Thank you. As a reminder, to ask a question, please press star followed by the number one on your telephone keypad. Again, that is star, then the number one. To withdraw your question, please press the pound or hash key. Please stand by while we compile the Q&A roster. Your first question comes from the line of Neil Mehta with Goldman Sachs. Your line is open.
Good morning, team, and thanks for all the perspective here, and congrats on the recent sale. The first question I have is just talking through your hedging strategy. You gave some good sensitivities around your natural gas sensitivity for 2022, but talk about your hedge position in 2023. and how sensitive you are to movements in Henry Hub.
Good morning, and thanks for the question. We'll guide out our exact production or expect to guide out our production for fiscal 23 likely at our next call. But within our disclosures, you can see that generally speaking, we have A number of hedges that kind of roll off. So our relative percent covered will be lower and therefore the exposure to upward prices will be quite a bit higher. And then, you know, I guess overall, I would I would tell you that the, you know, the strategy we have remains intact. And we've got a lot of flexibility within our policy, but we've also moved more recently towards collared approaches to try to retain a lot of upside and, frankly, take advantage of the positive skew in the market.
For more clarity there. And then talk about what can drive longer-term earnings growth. Any debottlenecking opportunities in Appalachia or incremental growth projects that will drive the vector of earnings growth higher.
Yeah, I think this is Dave. I think we've got a great opportunity to continue growing the company. On the upstream side, through firm sales, we're able to grow our production kind of in that mid to high single digits area for at least the next few years, which for us is a decent percentage, but relative to the total market isn't a huge amount of volumes that'll be coming to the market. So I don't see us really moving prices. And then on the regulated side, you know, we've got really two things. One is, is the continued modernization of our, uh, our systems. You know, so if you look at our, our past history, we've been spending, you know, in the hundred to $110 million range on the utility. Most of that's modernization that has a, you know, nice, nice upward trend on, uh, on rate-based growth. Uh, similarly on the pipeline side, uh, we spend in call it the 50 to $70 million area on, on modernization that, uh, you know, also helps with rate-based growth. On top of that, I do think we can continue to do expansions on our pipeline system. We just recently did an open season on our line end and are sorting through the service requests that we got there. You know, we're optimistic that we can have a project that, you know, rough order of magnitude could be in the, you know, the 100 to 200 million per day type size. And then Empire North, we expanded last year, and I think we've got the ability to add a third compressor to that project, and we're chasing that.
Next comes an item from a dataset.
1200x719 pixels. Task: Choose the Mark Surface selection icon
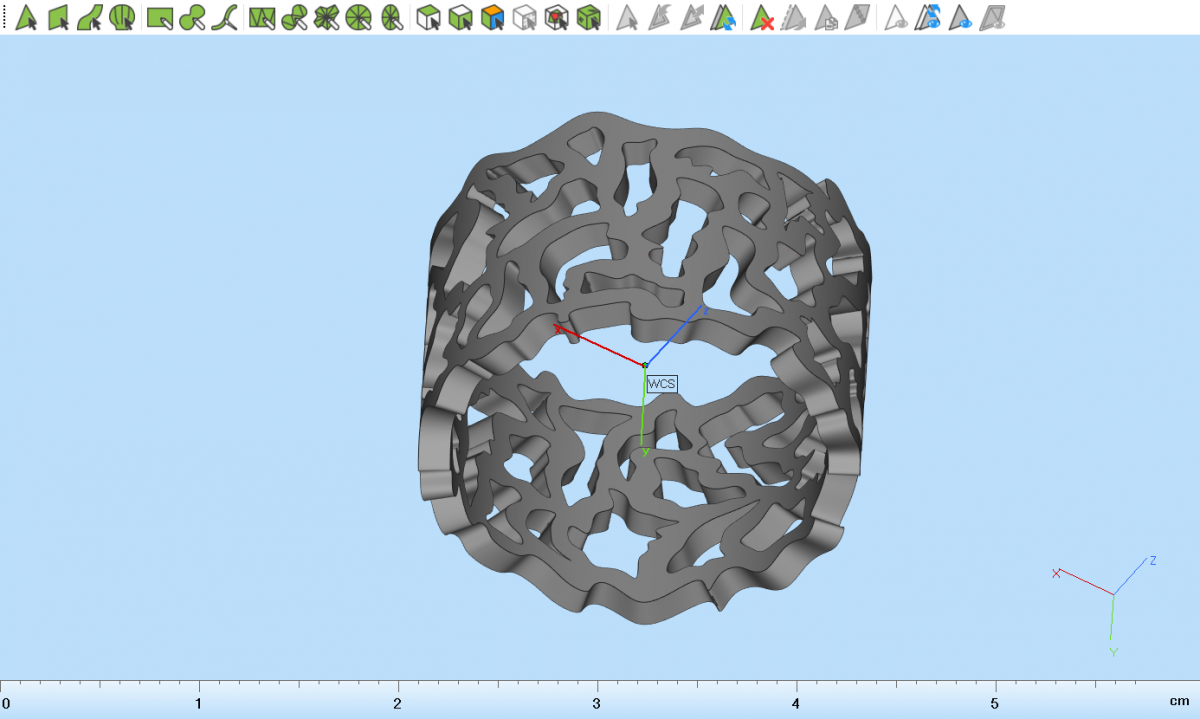point(90,17)
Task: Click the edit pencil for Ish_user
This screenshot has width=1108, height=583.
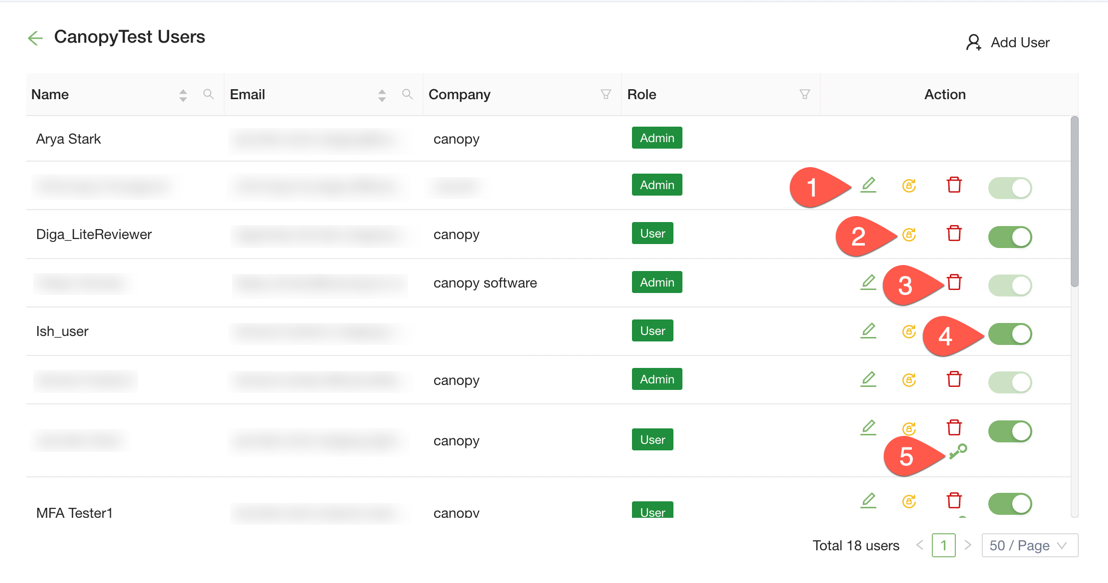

So is it going to be double-digit growth? No. But will it be modest, call it mid-single-digits growth? Yes.
Great call. Thanks, guys.
Yep.
Your next question comes from the line of Holly Stewart with Scotiabank. Your line is open.
Good morning, Joe and Karen.
Good morning, Allie.
Dave, Karen, I'm not sure which one of you want to take this one, but Karen, I know you talked a lot about accelerating the debt reduction program and sort of what you're targeting, but maybe from a capital allocation standpoint, is You know, maybe the first question would be, is there a targeted absolute debt level or maybe even a normalized leverage target, you know, assuming kind of a longer-term commodity deck maybe that we should be thinking about? And then, you know, I guess the bolt onto that would be, you know, kind of after, you know, you get to these targets, is bumping the dividend more than you historically have or maybe even a special dividend something that you would consider?
Yeah, from an overall target, you know, I think we'd like our, call it our equity to cap ratio to be in the, you know, call it low mid-50s area, you know, which is helpful in rate case proceedings. In terms of capital allocation, once we get beyond that, you know, certainly I'd I'd like to continue growing the company. You know, so our first priority is going to be to try to to do that. But beyond if there's the opportunities just aren't there, you know, a return of capital is certainly something that we would consider, whether it's a dividend or a buyback. You know, we'll we'll determine when when we get there.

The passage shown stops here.